Exercise description:
Rewrite every line of the items below as a numbered list, skipping any blank lines. Omit the pictures from your list.

_ _ _ _ _ _ _

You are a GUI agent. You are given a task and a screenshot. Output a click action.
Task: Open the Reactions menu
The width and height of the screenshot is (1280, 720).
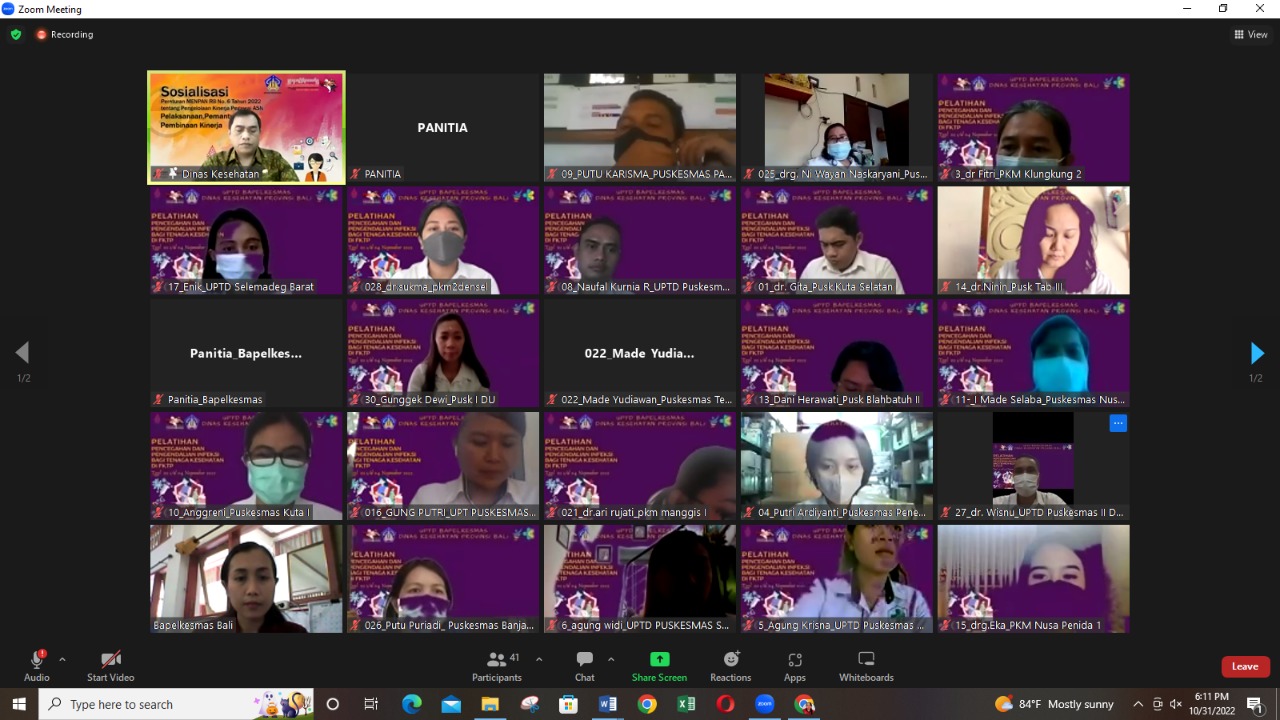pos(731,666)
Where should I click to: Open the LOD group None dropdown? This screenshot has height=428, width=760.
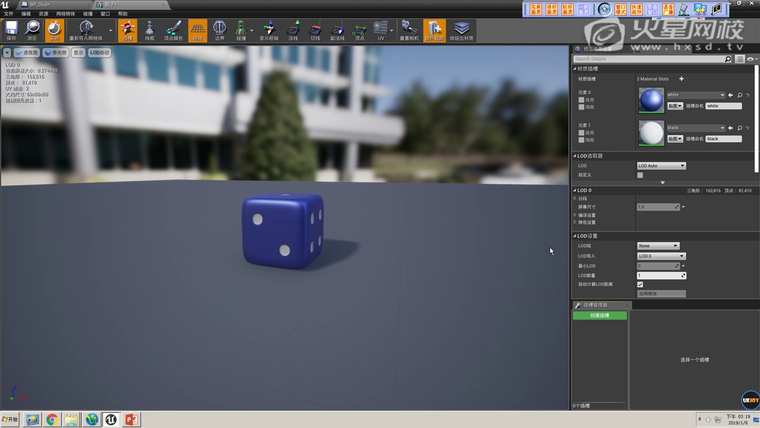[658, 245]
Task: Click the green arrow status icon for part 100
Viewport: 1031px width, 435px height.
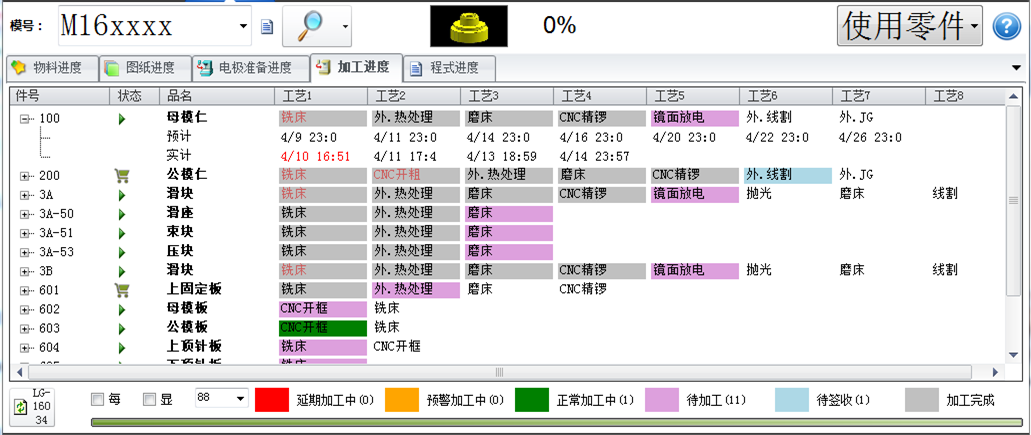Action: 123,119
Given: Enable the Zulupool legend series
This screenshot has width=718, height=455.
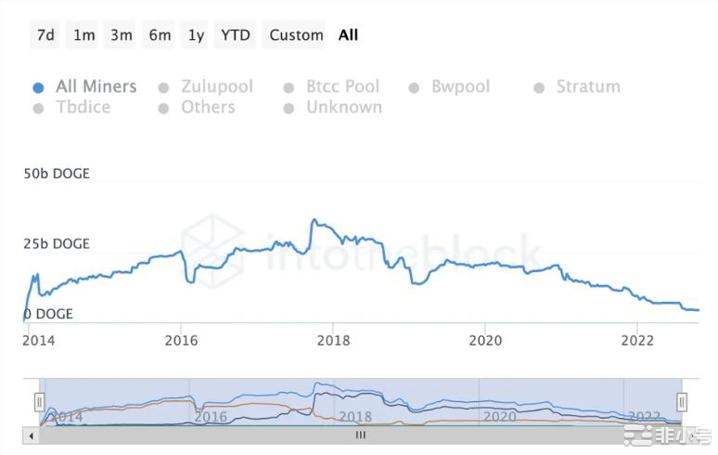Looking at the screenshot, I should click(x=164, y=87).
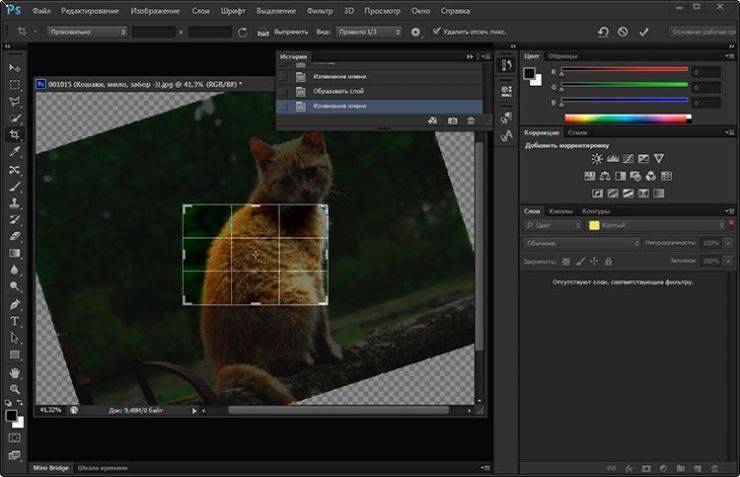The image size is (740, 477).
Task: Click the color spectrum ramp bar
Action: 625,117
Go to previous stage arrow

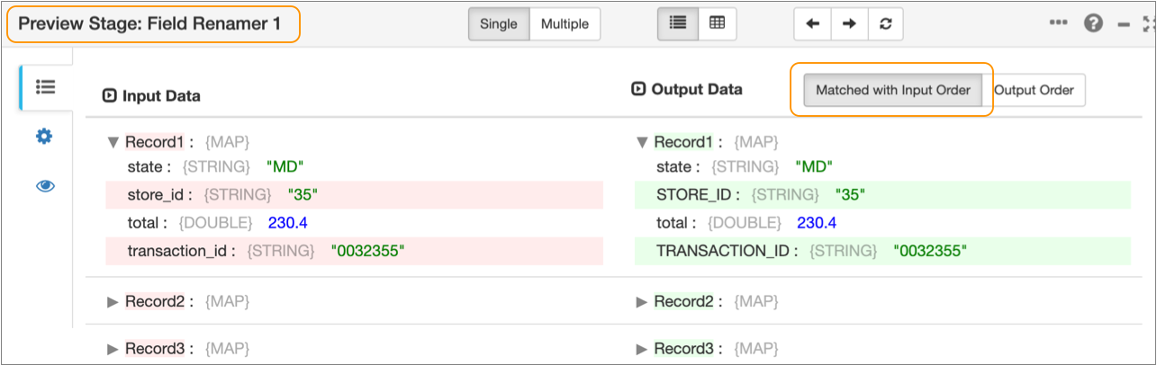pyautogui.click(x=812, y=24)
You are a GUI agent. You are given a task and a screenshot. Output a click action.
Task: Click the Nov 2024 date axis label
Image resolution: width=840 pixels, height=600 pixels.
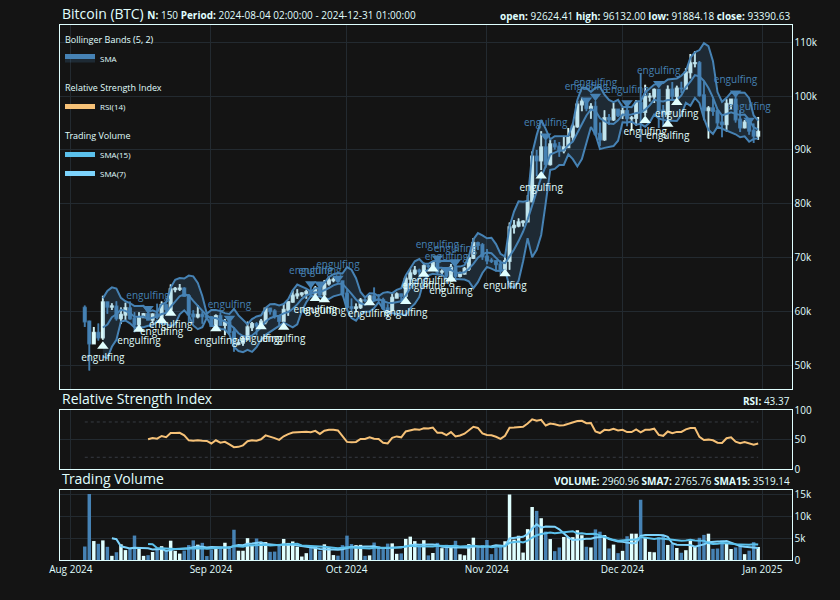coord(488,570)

_ _ _ _ _ _ _

Problem solution:
1. You are a GUI agent. You are given a task and a screenshot. Output a click action.
2. Task: Open the Reactions menu
3. The width and height of the screenshot is (1280, 720).
4. pos(731,666)
5. Where should I click to: Open the LOD group None dropdown? This screenshot has height=428, width=760.
6. [658, 245]
7. Task: Click the green arrow status icon for part 100
8. Viewport: 1031px width, 435px height.
9. Action: 123,119
10. Given: Enable the Zulupool legend series
11. This screenshot has width=718, height=455.
12. Looking at the screenshot, I should click(x=164, y=87).
13. The image size is (740, 477).
14. Task: Click the color spectrum ramp bar
15. Action: 625,117
16. Go to previous stage arrow
17. pyautogui.click(x=812, y=24)
18. You are a GUI agent. You are given a task and a screenshot. Output a click action.
19. Task: Click the Nov 2024 date axis label
20. Image resolution: width=840 pixels, height=600 pixels.
21. coord(488,570)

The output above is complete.